Work instruction: Find and copy each line in the material below where the string "agent" occurs.

Input data:
[Start of Attachment]
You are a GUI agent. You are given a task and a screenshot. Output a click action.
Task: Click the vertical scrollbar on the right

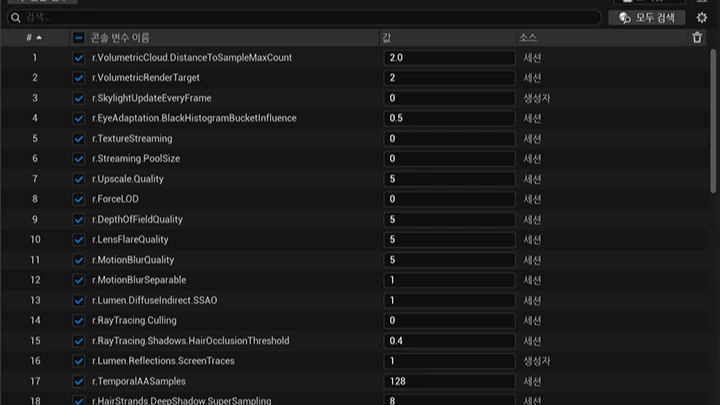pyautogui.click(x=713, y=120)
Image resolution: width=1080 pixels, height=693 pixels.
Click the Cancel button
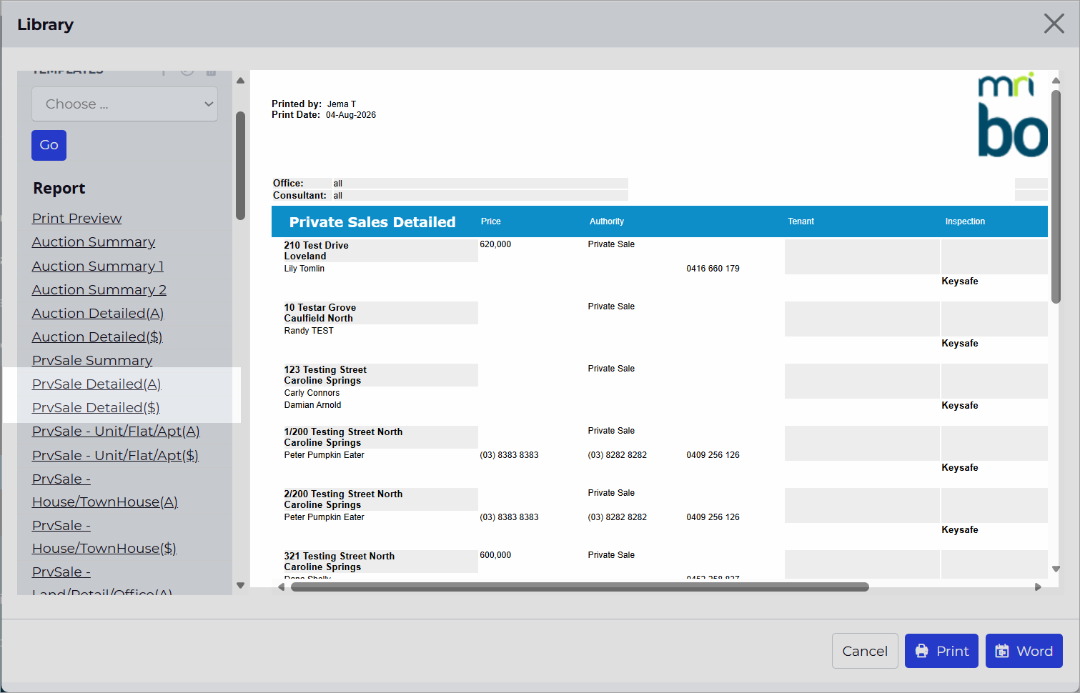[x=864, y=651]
[End of Attachment]
[Start of Attachment]
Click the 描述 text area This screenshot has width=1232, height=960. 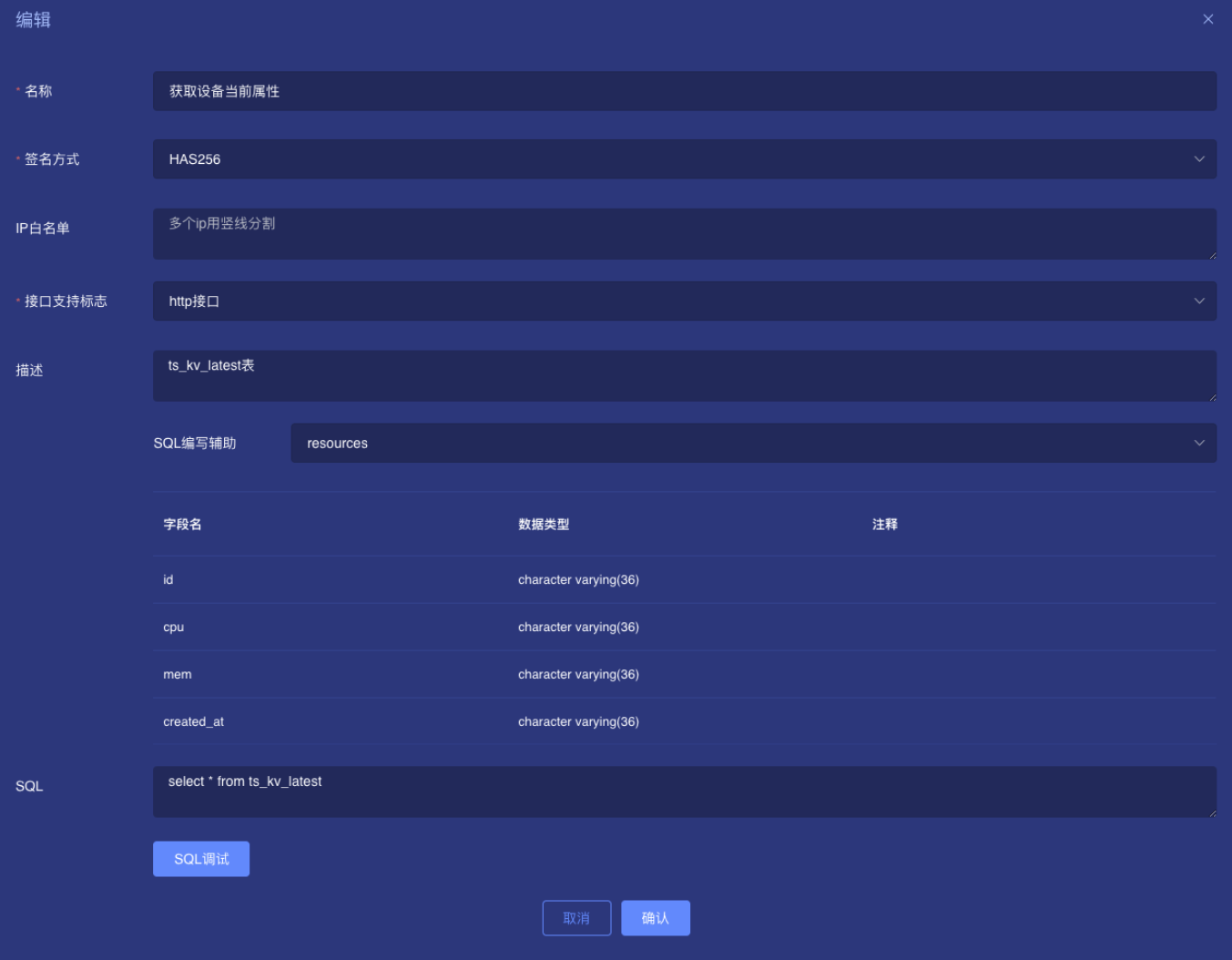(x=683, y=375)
[End of Attachment]
[Start of Attachment]
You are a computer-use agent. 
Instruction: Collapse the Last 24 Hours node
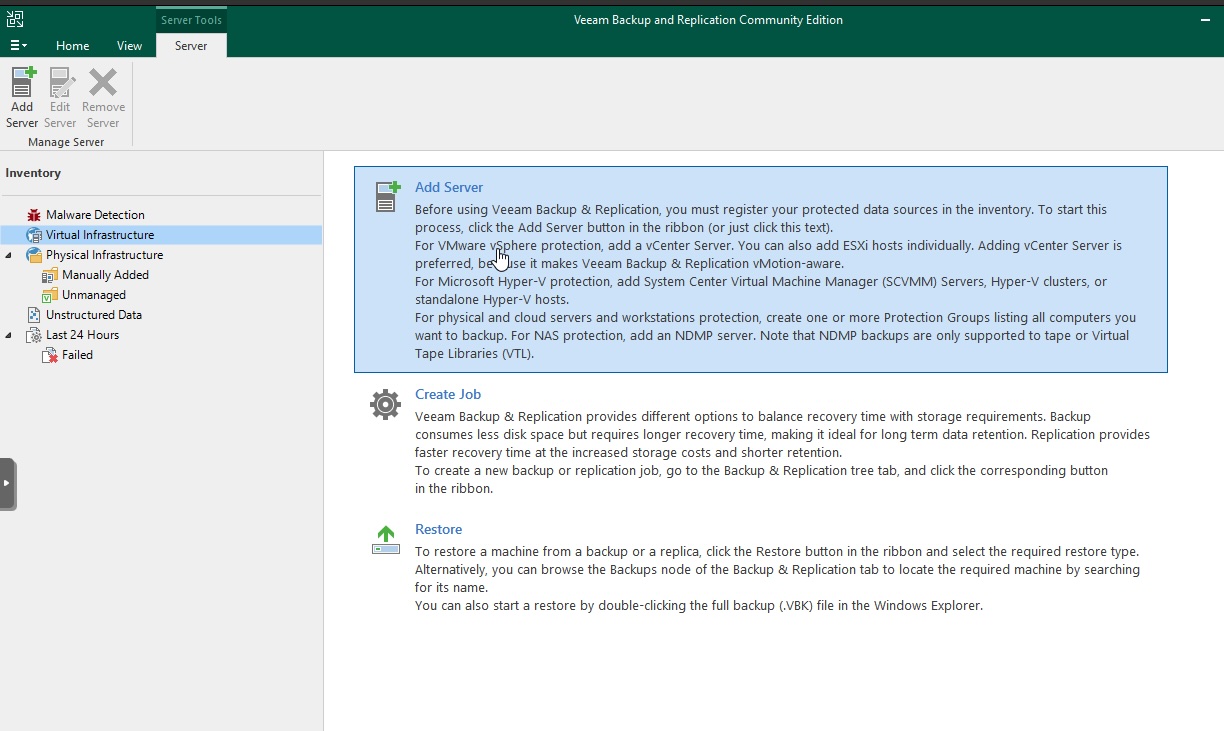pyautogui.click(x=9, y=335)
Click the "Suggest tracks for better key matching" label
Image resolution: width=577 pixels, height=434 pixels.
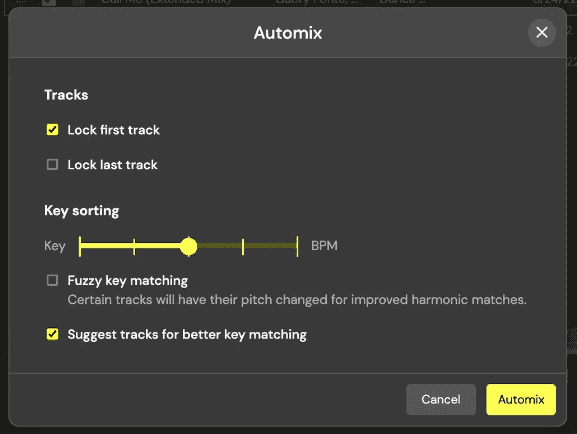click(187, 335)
[End of Attachment]
The answer:
You are a GUI agent. You are given a task and a screenshot. Output a click action.
You are a computer-use agent. 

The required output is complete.